蟻を中心に、葛(クズ)やハトムギを配合した健康食品「イーパオ」は、手足がつる、こわばる、痛む、しびれるなどによい効果を呈します。蟻はタンパク質、ミネラルを豊富に含み、末梢神経の機能を改善する働きがあります。
独活はセリ科の植物などの根で、鎮痛、鎮静及び抗炎症の諸作用があります。独活を主薬とする独歩丸は関節リウマチ、手足のけいれんや痛み、足腰のだるさや痛み、動かしにくさなどを治します。
二 胸腹痛
1、薬膳としては「ベニバナ炒飯」
2、中成薬としては「冠元顆粒」
3、お茶としては「田七人参茶」
ひどい寒さにさらされた時、血管が収縮して胸腹痛を起こしやすくなります。胸が締め付けられそうな痛みは秋冬によく見られます。お腹が冷えて腹痛になるのは、多くの皆さんが経験していると思います。そのような体内の寒さによる胸腹痛に、薬膳はよい効果を呈します。
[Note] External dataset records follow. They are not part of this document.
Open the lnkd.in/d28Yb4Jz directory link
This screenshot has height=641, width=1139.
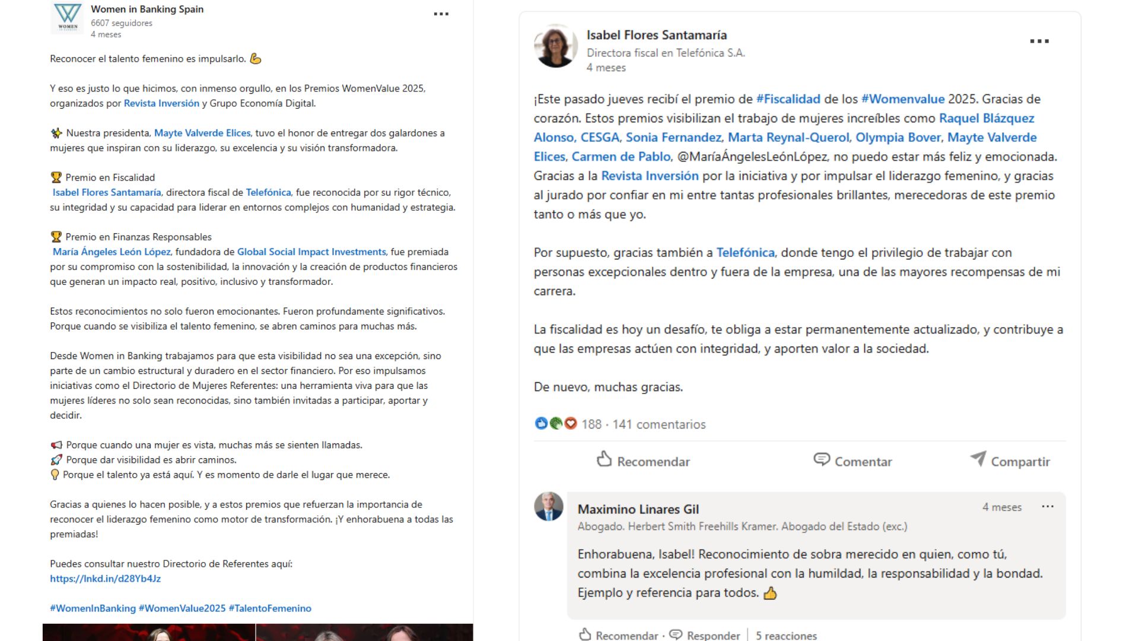click(105, 579)
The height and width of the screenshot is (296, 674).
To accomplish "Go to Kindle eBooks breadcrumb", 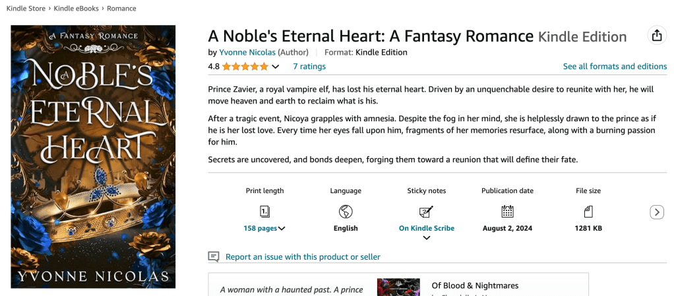I will tap(76, 9).
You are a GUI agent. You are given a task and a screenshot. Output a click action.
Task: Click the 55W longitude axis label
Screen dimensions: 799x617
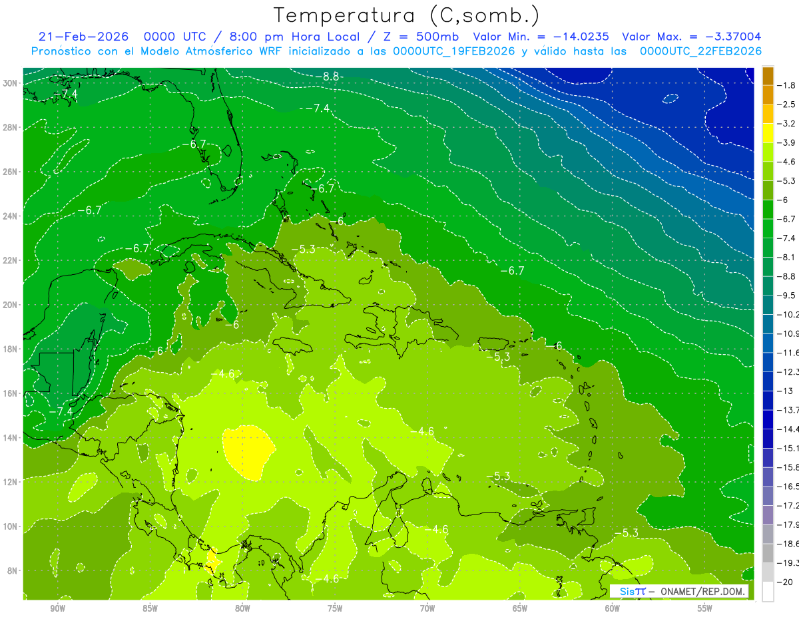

ベニバナはキク科の植物ベニバナで、美しい色と香りで、血をサラサラにします。ベニバナは口紅の原料など化粧品によく使われます。ベニバナ炒飯はおいしいだけでなく、身体を温め、肌や唇や目や髪に艶を回復させます。ベニバナや丹参(タンジン)を含んだ冠元顆粒は胸痛、動悸、冷え、肩こりなどによく効くのです。田七人参はウコギ科植物の塊根です。田七人参は血行を良くし、痛みを止めるので、寒邪による胸腹痛によく使われます。
食医・李時珍国研究所所長 寇華勝(こう・かしょう)
○医・林の秘密レシピ
●当帰牛肉生姜湯
<材料・4人分>
・牛肉……………200グラム
・当帰…………………12グラム
・生姜…………………10グラム
・大根……………250グラム
・ゴマ油…………小さじ2
・塩……………………適量
・コショウ……………適量
<作り方>
(1)当帰をガーゼに包んでおく。
(2)牛肉をスライスする。
(3)生姜は皮をむき、薄く切る。
(4)大根も皮をむき、切っておく。
(5)水1・5リットルと(1)(2)(3)を鍋に入れて火にかけ、沸騰してからとろ火で20分くらい煮続ける。
(6)大根を加えて、さらに15分煮る。
(7)最後にゴマ油、塩、コショウを加えて少々煮る。
●ベニバナ炒飯
<材料・4人分>
・ベニバナ……………4グラム
・甘エビ………………20グラム
・豚肉……………160グラム
・卵……………………4個
・コメ……………400グラム
・サラダ油………大さじ3
・ゴマ油…………小さじ1
・塩……………………適量
・料理酒…………小さじ1
・長ネギ………………16グラム
・生姜…………………適量
・コショウ……………適量
<作り方>
(1)甘エビを洗ってむき、細かく切る。豚肉も適宜切っておく。
(2)サラダ油を中華鍋に入れ、卵と長ネギを炒めて取り出す。
(3)サラダ油を中華鍋に入れ豚肉を炒め、料理酒・生姜を加え取り出す。
(4)サラダ油を中華鍋に入れご飯を炒め、しばらくして(1)(2)(3)とベニバナを加え、さらに炒める。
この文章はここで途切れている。